### [RECORDS FOR PROCESSING]
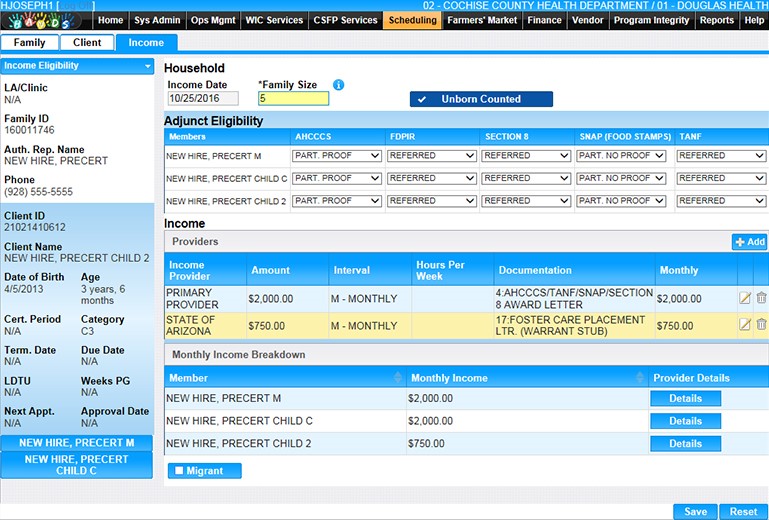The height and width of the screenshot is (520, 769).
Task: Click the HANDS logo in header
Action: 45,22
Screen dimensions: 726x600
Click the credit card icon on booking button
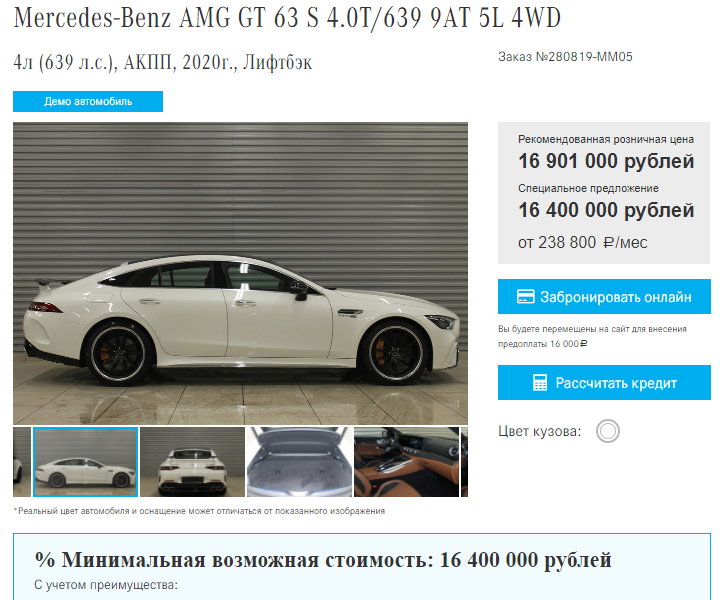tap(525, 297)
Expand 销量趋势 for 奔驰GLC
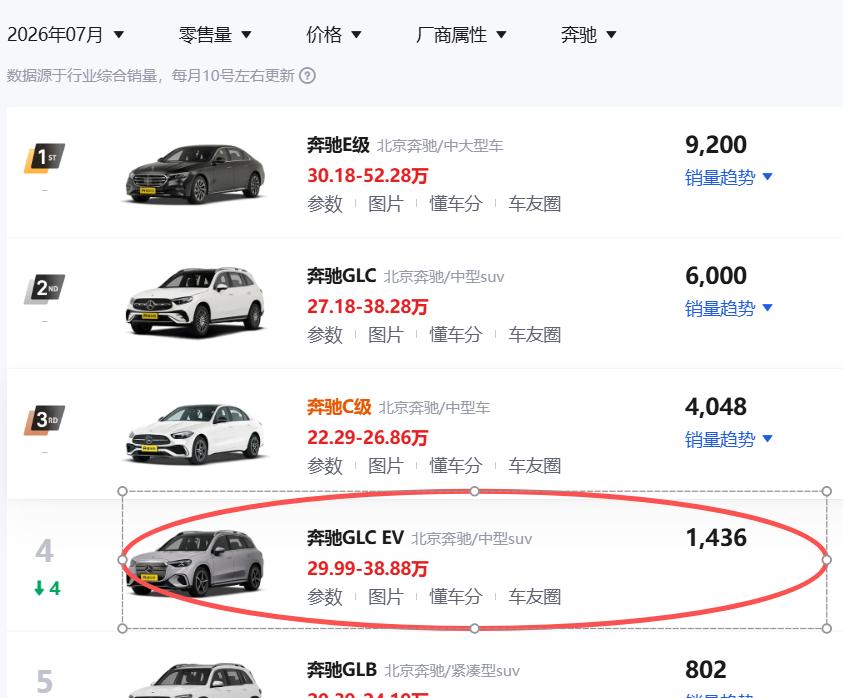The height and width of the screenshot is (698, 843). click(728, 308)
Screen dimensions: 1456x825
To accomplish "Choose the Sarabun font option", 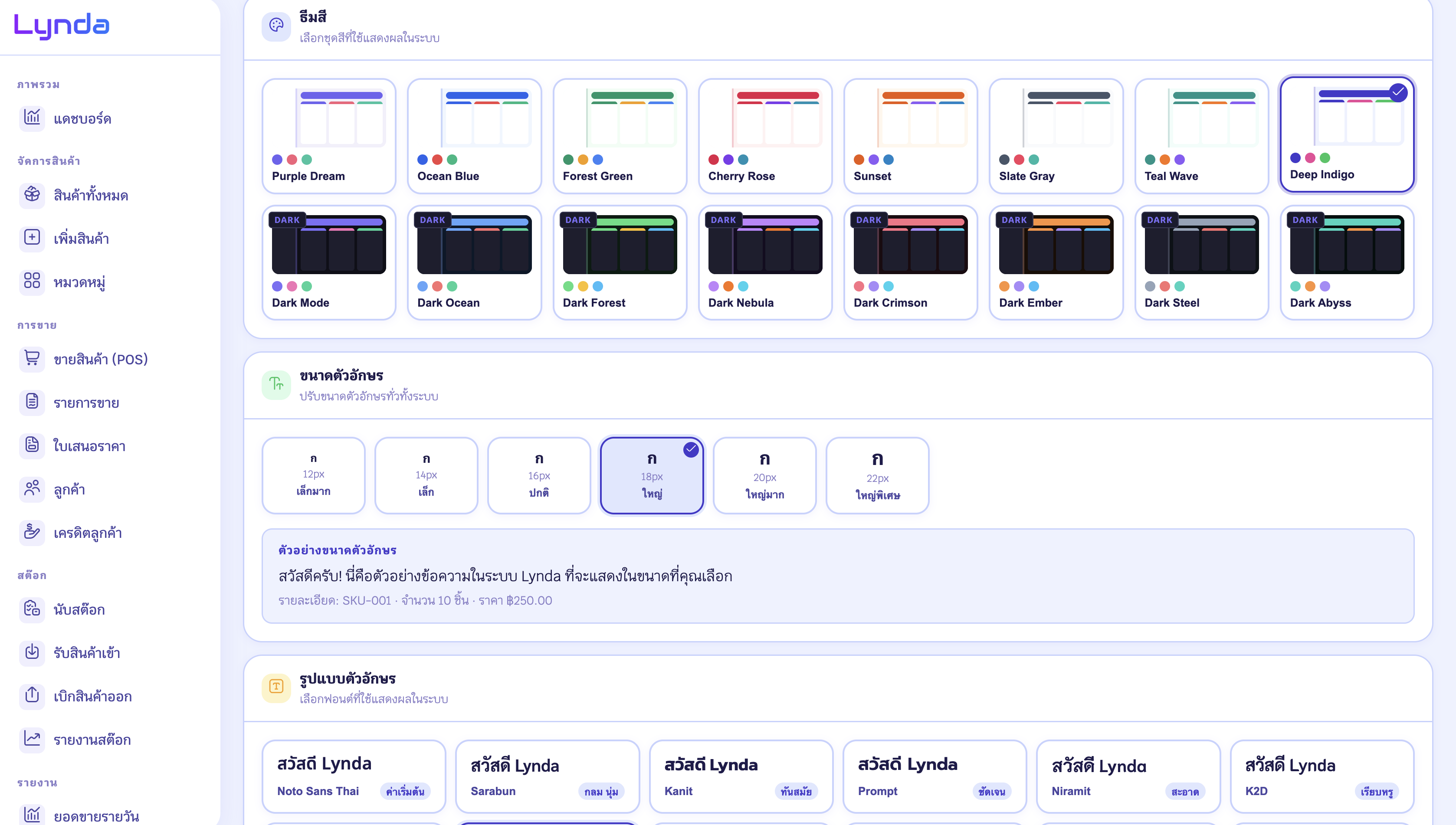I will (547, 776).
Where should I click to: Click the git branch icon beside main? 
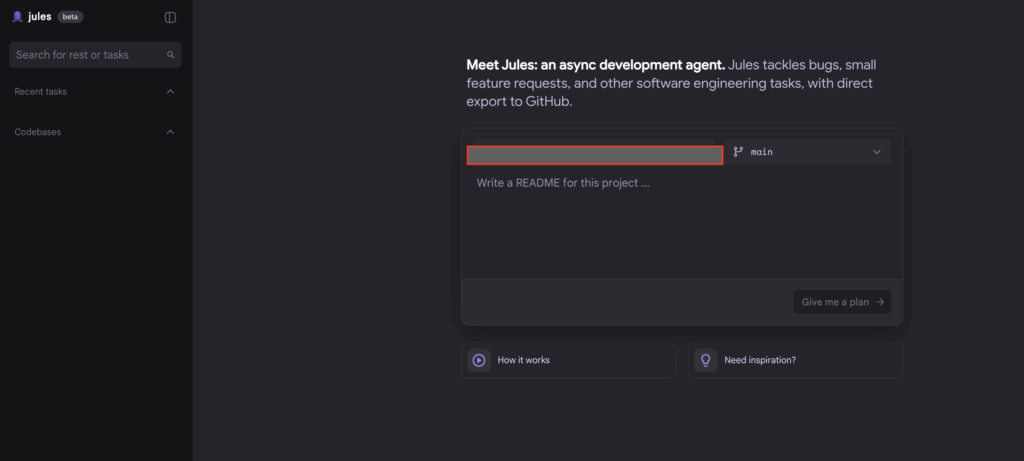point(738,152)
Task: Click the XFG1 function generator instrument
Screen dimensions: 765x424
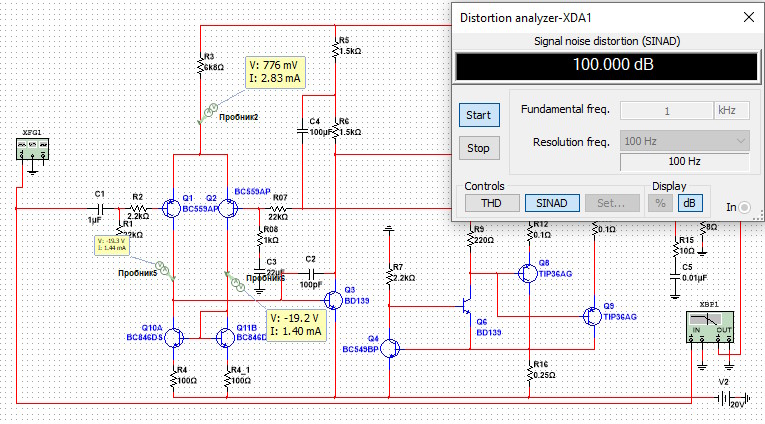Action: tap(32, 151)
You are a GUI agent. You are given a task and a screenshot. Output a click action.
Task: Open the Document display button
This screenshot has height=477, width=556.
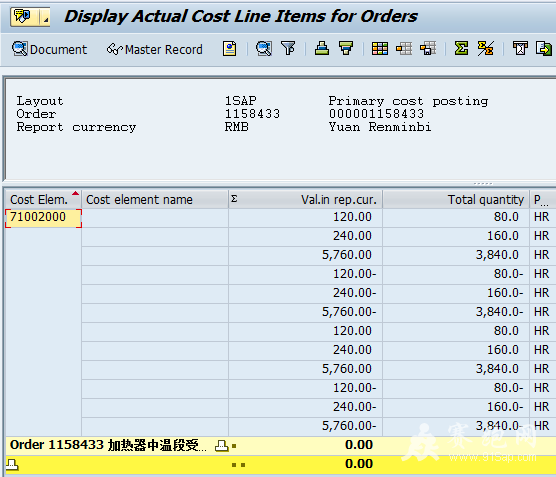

### [DIRECTION]
Rewrite everything in the listing from the line containing "Task: Click the XFG1" down to its end, both ends included, with the requests too. Multiply every coordinate in the answers by 2.3 and round to whole numbers (halves up), leave all other numbers unchanged, and omit the pictures.

### [THE OUTPUT]
Task: Click the XFG1 function generator instrument
Screen dimensions: 765x424
Action: tap(74, 347)
You are a GUI agent. You are given a task and a screenshot. Output a click action.
Task: Open the Document display button
This screenshot has height=477, width=556.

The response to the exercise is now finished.